▶ **Page excerpt**
— begin —

The morning after, first impressions

  • 31 Comments
  • by: Steve Balboni

( – promoted by Colorado Pols)

I’m still recovering from the party last night and the months of physical and emotional exhaustion that went into making this happen. I’ll have more when I have some time to reflect but a few things jump out at me immediately from last night’s results.

Here in Colorado we saw Barack Obama win more votes than Mark Udall. All conventional wisdom says that Colorado Democrats will always outperform national Democrats here in the state. The CW held that national Democrats just don’t play as well to Colorado’s western independents. Throw that out the window now folks. Mark Udall is a westerner through and through, he comes from a family with a long and storied history in the American west… and he was just outperformed by a young black man from Chicago named Barack Hussein Obama. That’s remarkable. Colorado has evolved more politically in the last decade than even the most hopeful of us had thought.

Betsey Markey in Colorado’s 4th Congressional won an incredibly decisive victory by a margin that no one saw coming. Congratulations to her and the people of her Congressional district who will now finally have real representation in Washington. Marilyn Musgrave and her brand of fear-mongering divisive politics were roundly rejected by the voters. It’s a win that restores your faith in the wisdom of the voters.

I have a similar reaction to Bob Schaffer’s loss. Colorado’s voters have rendered a clear verdict on the GOP’s culture warriors. Schaffer floundered for months, with most Colorado voters (according to polling that I saw) finding him to be quite unlikeable and his policy positions to be a decade too late. Colorado is now a blue state and far-right candidates like Schaffer and Musgrave are seeing their base rapidly disappear.

— end —

▶ **Stated exercise A**
Please rewrite the rows, starting with the first row and going on through the line with "point(360,362)", with "GUI agent" replaced by "screen assistant" and everything else left as it is.

▶ **Given information**
— begin —

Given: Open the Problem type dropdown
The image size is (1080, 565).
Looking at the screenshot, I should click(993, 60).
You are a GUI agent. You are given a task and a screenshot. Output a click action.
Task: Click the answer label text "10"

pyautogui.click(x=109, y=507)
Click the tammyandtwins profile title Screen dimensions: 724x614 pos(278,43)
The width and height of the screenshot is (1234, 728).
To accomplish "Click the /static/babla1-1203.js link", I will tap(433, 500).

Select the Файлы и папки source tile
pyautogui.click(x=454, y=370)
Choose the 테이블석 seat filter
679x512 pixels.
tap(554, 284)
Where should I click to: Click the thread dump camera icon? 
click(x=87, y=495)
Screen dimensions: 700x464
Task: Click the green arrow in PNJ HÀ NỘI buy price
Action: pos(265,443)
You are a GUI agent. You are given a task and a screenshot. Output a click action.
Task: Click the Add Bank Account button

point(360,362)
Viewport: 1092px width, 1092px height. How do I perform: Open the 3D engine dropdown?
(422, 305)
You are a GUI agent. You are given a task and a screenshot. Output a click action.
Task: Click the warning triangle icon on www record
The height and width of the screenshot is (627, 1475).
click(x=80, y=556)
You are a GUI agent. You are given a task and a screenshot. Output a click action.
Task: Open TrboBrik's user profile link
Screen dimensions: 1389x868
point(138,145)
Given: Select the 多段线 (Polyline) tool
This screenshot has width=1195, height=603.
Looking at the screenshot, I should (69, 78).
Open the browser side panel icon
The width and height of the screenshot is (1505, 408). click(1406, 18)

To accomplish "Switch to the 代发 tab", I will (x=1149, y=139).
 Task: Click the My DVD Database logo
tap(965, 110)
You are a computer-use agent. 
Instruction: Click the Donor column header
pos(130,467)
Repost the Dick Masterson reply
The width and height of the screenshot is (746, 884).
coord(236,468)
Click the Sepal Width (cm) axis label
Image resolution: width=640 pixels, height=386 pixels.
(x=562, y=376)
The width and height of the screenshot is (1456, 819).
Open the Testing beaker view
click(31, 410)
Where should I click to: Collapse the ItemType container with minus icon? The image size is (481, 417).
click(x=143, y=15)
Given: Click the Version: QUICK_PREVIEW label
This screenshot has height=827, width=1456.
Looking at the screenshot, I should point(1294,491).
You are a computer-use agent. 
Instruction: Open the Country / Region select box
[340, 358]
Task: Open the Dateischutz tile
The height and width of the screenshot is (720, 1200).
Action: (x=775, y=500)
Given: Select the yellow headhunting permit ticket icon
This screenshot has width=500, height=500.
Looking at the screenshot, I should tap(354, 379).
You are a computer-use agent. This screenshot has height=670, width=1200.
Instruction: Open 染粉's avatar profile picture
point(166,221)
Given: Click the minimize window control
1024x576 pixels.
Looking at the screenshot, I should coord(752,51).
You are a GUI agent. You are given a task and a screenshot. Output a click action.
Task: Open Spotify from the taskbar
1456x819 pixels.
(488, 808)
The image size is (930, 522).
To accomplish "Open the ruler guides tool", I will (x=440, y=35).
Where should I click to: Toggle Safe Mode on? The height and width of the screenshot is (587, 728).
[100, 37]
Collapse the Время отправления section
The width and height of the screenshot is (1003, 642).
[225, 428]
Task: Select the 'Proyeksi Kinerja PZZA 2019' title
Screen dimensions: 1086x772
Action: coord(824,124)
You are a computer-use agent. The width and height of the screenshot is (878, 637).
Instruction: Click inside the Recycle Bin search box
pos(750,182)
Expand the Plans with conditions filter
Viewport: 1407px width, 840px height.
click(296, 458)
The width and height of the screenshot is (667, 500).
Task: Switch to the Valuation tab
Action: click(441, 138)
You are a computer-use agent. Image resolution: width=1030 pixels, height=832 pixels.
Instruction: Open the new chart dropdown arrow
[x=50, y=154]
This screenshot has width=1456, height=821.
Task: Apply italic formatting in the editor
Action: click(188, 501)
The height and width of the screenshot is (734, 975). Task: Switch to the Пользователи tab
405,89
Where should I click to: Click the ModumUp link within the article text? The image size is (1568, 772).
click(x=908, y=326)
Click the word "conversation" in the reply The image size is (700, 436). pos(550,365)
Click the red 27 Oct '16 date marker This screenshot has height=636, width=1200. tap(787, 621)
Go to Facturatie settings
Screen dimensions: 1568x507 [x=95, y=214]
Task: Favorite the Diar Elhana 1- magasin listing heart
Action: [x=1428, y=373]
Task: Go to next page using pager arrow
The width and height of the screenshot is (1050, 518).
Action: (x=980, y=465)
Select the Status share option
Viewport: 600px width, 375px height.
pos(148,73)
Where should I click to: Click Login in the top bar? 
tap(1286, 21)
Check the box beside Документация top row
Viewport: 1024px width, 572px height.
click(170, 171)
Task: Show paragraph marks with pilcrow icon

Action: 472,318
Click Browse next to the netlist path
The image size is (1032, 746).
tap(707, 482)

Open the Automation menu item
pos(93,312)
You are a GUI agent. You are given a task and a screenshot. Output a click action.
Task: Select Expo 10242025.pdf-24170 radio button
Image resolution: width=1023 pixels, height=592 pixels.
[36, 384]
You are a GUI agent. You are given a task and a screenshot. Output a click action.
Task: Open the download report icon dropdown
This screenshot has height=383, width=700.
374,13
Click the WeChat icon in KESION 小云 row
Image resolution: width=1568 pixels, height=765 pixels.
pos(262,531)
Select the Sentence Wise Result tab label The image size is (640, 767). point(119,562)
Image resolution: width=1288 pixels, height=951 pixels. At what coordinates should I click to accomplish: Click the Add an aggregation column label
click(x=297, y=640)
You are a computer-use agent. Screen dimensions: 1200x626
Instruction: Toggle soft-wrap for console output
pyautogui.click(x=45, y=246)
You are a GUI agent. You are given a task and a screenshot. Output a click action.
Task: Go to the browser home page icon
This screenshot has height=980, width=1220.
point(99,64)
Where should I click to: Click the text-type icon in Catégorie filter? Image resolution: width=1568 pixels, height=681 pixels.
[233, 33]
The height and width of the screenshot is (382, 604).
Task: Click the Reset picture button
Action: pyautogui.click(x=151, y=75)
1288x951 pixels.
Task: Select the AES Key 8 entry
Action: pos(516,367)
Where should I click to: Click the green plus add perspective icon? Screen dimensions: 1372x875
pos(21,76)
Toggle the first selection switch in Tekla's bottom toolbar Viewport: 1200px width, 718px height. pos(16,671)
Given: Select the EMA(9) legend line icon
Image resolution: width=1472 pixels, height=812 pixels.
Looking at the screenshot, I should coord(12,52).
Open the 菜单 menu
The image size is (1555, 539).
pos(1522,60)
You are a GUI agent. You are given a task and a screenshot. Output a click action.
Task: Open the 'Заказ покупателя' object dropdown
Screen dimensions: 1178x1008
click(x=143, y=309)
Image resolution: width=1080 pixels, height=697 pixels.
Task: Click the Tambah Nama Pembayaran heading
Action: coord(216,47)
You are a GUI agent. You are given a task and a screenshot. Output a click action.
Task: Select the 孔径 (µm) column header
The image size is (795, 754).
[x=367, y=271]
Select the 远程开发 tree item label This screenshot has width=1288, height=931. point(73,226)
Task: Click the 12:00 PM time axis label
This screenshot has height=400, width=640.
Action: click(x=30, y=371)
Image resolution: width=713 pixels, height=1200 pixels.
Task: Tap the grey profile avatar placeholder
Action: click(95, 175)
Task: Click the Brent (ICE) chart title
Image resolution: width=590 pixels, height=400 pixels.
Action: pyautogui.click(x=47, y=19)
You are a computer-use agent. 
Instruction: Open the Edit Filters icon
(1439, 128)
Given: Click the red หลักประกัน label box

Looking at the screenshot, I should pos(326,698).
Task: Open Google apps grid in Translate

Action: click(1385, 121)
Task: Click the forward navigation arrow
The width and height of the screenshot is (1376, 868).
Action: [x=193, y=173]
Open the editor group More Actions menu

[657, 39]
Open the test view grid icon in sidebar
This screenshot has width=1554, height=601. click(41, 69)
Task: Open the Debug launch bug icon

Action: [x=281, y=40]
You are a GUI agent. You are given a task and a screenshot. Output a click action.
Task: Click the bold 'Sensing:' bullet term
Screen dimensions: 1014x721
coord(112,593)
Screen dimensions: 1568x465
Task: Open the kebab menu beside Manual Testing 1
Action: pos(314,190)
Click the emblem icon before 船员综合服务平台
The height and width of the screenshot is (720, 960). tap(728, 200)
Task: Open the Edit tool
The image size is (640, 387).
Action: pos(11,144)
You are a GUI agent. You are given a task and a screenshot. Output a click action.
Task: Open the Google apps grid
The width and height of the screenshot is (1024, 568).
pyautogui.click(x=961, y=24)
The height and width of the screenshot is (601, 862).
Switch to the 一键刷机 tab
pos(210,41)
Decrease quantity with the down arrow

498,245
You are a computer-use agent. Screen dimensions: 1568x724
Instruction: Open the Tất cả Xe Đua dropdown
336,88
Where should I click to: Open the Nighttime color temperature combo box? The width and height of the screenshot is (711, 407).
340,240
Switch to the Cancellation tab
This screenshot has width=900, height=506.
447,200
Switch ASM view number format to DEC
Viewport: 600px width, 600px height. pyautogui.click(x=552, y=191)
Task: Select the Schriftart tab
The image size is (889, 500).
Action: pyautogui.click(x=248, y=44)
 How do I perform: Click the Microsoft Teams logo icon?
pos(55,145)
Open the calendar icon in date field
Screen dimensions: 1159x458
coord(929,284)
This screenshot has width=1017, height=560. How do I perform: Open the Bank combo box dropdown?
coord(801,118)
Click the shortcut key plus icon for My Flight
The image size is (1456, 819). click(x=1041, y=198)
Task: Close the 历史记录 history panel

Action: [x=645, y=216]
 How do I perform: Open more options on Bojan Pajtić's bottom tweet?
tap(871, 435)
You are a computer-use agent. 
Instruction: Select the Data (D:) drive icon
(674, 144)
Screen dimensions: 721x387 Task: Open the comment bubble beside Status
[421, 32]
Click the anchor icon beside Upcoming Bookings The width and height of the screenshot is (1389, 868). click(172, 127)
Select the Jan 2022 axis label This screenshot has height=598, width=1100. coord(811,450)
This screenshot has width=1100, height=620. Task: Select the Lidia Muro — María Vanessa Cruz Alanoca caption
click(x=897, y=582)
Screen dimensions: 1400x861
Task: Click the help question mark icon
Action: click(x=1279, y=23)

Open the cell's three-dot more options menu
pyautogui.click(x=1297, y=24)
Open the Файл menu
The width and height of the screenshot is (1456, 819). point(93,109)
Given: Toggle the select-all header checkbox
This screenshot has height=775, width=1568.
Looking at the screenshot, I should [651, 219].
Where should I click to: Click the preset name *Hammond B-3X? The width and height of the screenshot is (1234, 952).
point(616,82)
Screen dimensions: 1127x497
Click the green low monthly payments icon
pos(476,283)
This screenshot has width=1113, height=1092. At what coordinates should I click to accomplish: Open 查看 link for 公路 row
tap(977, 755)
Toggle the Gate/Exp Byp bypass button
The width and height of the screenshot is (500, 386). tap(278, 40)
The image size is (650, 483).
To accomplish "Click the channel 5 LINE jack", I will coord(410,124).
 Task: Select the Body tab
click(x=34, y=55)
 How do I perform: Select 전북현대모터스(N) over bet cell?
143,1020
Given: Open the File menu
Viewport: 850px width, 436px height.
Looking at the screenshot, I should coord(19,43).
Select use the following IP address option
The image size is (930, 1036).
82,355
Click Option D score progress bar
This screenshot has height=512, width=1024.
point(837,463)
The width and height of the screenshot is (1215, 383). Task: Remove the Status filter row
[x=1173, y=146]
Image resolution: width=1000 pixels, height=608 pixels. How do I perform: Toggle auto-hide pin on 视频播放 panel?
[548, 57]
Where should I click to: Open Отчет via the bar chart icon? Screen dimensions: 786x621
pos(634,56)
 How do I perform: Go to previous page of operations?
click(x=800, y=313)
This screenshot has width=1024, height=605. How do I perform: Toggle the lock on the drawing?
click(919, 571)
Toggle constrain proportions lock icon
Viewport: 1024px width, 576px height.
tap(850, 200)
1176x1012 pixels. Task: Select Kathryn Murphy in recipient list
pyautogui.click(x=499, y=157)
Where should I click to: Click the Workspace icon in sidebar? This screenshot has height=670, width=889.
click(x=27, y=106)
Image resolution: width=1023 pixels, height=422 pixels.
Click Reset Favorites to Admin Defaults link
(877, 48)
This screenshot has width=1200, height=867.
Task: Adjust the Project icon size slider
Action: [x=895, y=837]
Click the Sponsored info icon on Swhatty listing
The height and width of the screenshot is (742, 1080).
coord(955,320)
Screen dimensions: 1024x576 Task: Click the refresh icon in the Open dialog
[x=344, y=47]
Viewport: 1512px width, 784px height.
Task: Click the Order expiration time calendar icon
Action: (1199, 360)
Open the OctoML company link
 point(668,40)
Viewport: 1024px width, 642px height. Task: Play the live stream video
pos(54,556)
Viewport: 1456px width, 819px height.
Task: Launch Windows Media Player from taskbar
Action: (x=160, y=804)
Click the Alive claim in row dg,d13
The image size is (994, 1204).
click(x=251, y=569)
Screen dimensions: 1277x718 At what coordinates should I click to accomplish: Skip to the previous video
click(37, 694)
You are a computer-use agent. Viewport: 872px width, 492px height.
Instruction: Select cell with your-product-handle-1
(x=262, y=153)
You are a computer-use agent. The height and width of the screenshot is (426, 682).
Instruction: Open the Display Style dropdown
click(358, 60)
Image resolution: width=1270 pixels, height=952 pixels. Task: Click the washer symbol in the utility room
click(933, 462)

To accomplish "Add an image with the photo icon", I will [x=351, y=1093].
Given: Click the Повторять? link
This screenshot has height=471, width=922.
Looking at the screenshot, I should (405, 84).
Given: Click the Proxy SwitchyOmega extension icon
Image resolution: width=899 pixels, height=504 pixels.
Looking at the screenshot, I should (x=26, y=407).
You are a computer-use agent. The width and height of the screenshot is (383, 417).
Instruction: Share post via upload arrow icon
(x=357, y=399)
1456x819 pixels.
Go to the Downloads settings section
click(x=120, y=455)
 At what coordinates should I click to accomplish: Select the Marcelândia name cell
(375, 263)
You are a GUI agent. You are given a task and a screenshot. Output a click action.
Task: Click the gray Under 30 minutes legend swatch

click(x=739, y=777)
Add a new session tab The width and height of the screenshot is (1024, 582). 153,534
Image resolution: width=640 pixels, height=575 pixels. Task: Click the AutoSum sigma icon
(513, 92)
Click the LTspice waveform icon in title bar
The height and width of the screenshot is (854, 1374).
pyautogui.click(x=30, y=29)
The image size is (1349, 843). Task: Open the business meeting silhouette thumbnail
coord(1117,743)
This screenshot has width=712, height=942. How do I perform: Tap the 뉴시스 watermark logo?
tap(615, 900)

— end —

▶ **Stated exercise B**
Continue the post on Colorado's election results from the point where it stops.

▶ **Output A**
Given: Open the Problem type dropdown
The image size is (1080, 565).
Looking at the screenshot, I should click(993, 60).
You are a screen assistant. You are given a task and a screenshot. Output a click action.
Task: Click the answer label text "10"

pyautogui.click(x=109, y=507)
Click the tammyandtwins profile title Screen dimensions: 724x614 pos(278,43)
The width and height of the screenshot is (1234, 728).
To accomplish "Click the /static/babla1-1203.js link", I will tap(433, 500).

Select the Файлы и папки source tile
pyautogui.click(x=454, y=370)
Choose the 테이블석 seat filter
679x512 pixels.
tap(554, 284)
Where should I click to: Click the thread dump camera icon? 
click(x=87, y=495)
Screen dimensions: 700x464
Task: Click the green arrow in PNJ HÀ NỘI buy price
Action: pos(265,443)
You are a screen assistant. You are given a task and a screenshot. Output a click action.
Task: Click the Add Bank Account button

point(360,362)

▶ **Output B**
In the state House Bernie Buescher’s surprising loss in Grand Junction opens the door for Anne McGihon to become the next Speaker of the Colorado House.

In the state Senate Republican incumbent Shawn Mitchell won a solid victory in SD23 over embattled challenger Joe Whitcomb. Recent revelations about Whitcomb’s past legal troubles were clearly a factor, this race was expected to be much closer. Evie Hudak eeked out a very hard fought race in SD19. That race was a true battle between not just the candidates but also the the parties and their various interested groups. Democrats can feel good about winning such a hard fought race. Congratulations to Linda Newell for holding off far-right reactionary Lauri Clapp in SD26, Newell’s margin of victory was just 81 votes.

What of Governor Ritter’s thumping on Amendment 58? Given the personal investment that the governor made into Amendment 58 I think this loss is fairly significant for him. He made a personal appeal to voters in the closing weeks and he was flat out rejected. It’s been 2 years since the governor cruised to a 17 point victory. Since that time he has failed to pass any major pieces of legislation in health care, education or transportation. His achievements in environmental policy are largely illusory as most of the ground work for that legislation was laid prior to his term, he didn’t birth the New Energy Economy to a large extent he merely blessed the work of others. Ritter’s popularity has been in a free fall for the last year and he chose to pick another fight with the oil and gas industry (remaking the oil and gas commission and new oil and gas regulations being his first skirmishes with the industry). If he had won his challenge to industry would be framed as a courageous stand. A resounding defeat though makes one doubt his viability in 2010. He is a wounded governor and he will need to regroup quickly in the coming weeks to have a successful 2009 legislative session. This is clearly the low point for Ritter, has he reached bottom?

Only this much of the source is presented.